Dataset entries:
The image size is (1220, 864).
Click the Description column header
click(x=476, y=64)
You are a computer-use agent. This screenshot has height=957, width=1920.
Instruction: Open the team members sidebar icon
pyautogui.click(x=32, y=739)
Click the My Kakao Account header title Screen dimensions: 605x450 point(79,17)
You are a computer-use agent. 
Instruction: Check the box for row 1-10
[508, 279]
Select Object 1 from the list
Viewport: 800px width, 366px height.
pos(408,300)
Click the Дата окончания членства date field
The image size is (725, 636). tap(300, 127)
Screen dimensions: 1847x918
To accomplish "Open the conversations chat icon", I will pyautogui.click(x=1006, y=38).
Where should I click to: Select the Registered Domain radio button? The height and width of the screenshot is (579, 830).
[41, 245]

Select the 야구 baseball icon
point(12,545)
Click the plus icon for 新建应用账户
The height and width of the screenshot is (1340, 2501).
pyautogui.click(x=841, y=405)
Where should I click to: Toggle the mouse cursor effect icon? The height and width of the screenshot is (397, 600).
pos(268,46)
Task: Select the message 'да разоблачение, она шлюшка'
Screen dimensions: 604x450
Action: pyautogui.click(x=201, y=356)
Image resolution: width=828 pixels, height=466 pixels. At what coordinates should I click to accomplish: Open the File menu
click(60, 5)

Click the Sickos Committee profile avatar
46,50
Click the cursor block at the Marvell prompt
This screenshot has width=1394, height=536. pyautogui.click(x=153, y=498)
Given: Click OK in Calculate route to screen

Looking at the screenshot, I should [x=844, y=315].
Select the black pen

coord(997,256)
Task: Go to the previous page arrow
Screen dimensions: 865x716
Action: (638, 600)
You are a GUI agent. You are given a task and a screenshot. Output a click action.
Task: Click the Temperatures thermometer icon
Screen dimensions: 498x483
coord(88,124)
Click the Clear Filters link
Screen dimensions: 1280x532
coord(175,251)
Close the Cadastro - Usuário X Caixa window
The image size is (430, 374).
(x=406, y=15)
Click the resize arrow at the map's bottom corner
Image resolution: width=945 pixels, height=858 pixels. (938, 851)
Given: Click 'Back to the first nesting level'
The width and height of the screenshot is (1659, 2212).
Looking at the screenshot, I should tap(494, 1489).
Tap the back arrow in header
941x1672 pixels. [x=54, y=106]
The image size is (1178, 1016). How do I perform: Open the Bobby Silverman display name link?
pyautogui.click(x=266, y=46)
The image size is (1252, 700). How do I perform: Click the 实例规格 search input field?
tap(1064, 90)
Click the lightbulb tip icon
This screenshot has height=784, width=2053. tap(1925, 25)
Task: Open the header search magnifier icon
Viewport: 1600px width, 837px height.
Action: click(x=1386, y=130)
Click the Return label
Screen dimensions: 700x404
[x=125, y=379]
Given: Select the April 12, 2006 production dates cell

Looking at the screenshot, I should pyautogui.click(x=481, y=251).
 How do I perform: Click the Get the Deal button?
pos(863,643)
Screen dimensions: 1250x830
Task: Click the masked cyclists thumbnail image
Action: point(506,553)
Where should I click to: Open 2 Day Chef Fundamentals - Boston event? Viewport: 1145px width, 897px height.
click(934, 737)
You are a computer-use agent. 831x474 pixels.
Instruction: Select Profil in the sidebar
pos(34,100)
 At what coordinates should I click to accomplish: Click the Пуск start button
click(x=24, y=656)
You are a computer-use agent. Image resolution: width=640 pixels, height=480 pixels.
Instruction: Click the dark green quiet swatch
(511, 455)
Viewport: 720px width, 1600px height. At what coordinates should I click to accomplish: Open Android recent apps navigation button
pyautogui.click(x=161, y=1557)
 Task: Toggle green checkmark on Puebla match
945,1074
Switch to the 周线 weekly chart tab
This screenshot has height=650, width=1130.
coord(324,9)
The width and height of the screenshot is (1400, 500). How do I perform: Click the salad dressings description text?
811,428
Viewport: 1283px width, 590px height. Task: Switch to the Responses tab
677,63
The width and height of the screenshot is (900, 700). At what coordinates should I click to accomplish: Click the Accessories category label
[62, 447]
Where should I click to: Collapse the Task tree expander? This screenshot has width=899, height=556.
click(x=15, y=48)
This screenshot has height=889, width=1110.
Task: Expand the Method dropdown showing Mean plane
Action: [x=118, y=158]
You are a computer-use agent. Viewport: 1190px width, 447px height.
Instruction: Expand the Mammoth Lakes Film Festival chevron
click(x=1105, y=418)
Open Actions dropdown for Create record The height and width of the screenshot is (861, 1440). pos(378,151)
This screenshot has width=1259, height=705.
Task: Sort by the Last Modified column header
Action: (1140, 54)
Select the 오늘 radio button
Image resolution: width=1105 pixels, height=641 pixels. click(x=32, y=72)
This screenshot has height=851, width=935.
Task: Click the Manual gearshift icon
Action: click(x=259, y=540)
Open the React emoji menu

What the exercise asks: A word-for-word copy of all the entries above is required.

Response:
The image size is (1220, 864).
Click the Description column header
click(x=476, y=64)
You are a computer-use agent. This screenshot has height=957, width=1920.
Instruction: Open the team members sidebar icon
pyautogui.click(x=32, y=739)
Click the My Kakao Account header title Screen dimensions: 605x450 point(79,17)
You are a computer-use agent. 
Instruction: Check the box for row 1-10
[508, 279]
Select Object 1 from the list
Viewport: 800px width, 366px height.
pos(408,300)
Click the Дата окончания членства date field
The image size is (725, 636). tap(300, 127)
Screen dimensions: 1847x918
To accomplish "Open the conversations chat icon", I will pyautogui.click(x=1006, y=38).
Where should I click to: Select the Registered Domain radio button? The height and width of the screenshot is (579, 830).
[41, 245]

Select the 야구 baseball icon
point(12,545)
Click the plus icon for 新建应用账户
The height and width of the screenshot is (1340, 2501).
pyautogui.click(x=841, y=405)
Where should I click to: Toggle the mouse cursor effect icon? The height and width of the screenshot is (397, 600).
pos(268,46)
Task: Select the message 'да разоблачение, она шлюшка'
Screen dimensions: 604x450
Action: pyautogui.click(x=201, y=356)
Image resolution: width=828 pixels, height=466 pixels. At what coordinates should I click to accomplish: Open the File menu
click(60, 5)

Click the Sickos Committee profile avatar
46,50
Click the cursor block at the Marvell prompt
This screenshot has width=1394, height=536. pyautogui.click(x=153, y=498)
Given: Click OK in Calculate route to screen

Looking at the screenshot, I should [x=844, y=315].
Select the black pen

coord(997,256)
Task: Go to the previous page arrow
Screen dimensions: 865x716
Action: (638, 600)
You are a GUI agent. You are given a task and a screenshot. Output a click action.
Task: Click the Temperatures thermometer icon
Screen dimensions: 498x483
coord(88,124)
Click the Clear Filters link
Screen dimensions: 1280x532
coord(175,251)
Close the Cadastro - Usuário X Caixa window
The image size is (430, 374).
(x=406, y=15)
Click the resize arrow at the map's bottom corner
Image resolution: width=945 pixels, height=858 pixels. (938, 851)
Given: Click 'Back to the first nesting level'
The width and height of the screenshot is (1659, 2212).
Looking at the screenshot, I should tap(494, 1489).
Tap the back arrow in header
941x1672 pixels. [x=54, y=106]
The image size is (1178, 1016). How do I perform: Open the Bobby Silverman display name link?
pyautogui.click(x=266, y=46)
The image size is (1252, 700). How do I perform: Click the 实例规格 search input field?
tap(1064, 90)
Click the lightbulb tip icon
This screenshot has height=784, width=2053. tap(1925, 25)
Task: Open the header search magnifier icon
Viewport: 1600px width, 837px height.
Action: click(x=1386, y=130)
Click the Return label
Screen dimensions: 700x404
[x=125, y=379]
Given: Select the April 12, 2006 production dates cell

Looking at the screenshot, I should pyautogui.click(x=481, y=251).
 How do I perform: Click the Get the Deal button?
pos(863,643)
Screen dimensions: 1250x830
Task: Click the masked cyclists thumbnail image
Action: point(506,553)
Where should I click to: Open 2 Day Chef Fundamentals - Boston event? Viewport: 1145px width, 897px height.
click(934, 737)
You are a computer-use agent. 831x474 pixels.
Instruction: Select Profil in the sidebar
pos(34,100)
 At what coordinates should I click to accomplish: Click the Пуск start button
click(x=24, y=656)
You are a computer-use agent. Image resolution: width=640 pixels, height=480 pixels.
Instruction: Click the dark green quiet swatch
(511, 455)
Viewport: 720px width, 1600px height. At what coordinates should I click to accomplish: Open Android recent apps navigation button
pyautogui.click(x=161, y=1557)
 Task: Toggle green checkmark on Puebla match
945,1074
Switch to the 周线 weekly chart tab
This screenshot has height=650, width=1130.
coord(324,9)
The width and height of the screenshot is (1400, 500). How do I perform: Click the salad dressings description text?
811,428
Viewport: 1283px width, 590px height. Task: Switch to the Responses tab
677,63
The width and height of the screenshot is (900, 700). At what coordinates should I click to accomplish: Click the Accessories category label
[62, 447]
Where should I click to: Collapse the Task tree expander? This screenshot has width=899, height=556.
click(x=15, y=48)
This screenshot has height=889, width=1110.
Task: Expand the Method dropdown showing Mean plane
Action: [x=118, y=158]
You are a computer-use agent. Viewport: 1190px width, 447px height.
Instruction: Expand the Mammoth Lakes Film Festival chevron
click(x=1105, y=418)
Open Actions dropdown for Create record The height and width of the screenshot is (861, 1440). pos(378,151)
This screenshot has width=1259, height=705.
Task: Sort by the Last Modified column header
Action: (1140, 54)
Select the 오늘 radio button
Image resolution: width=1105 pixels, height=641 pixels. click(x=32, y=72)
This screenshot has height=851, width=935.
Task: Click the Manual gearshift icon
Action: click(x=259, y=540)
Open the React emoji menu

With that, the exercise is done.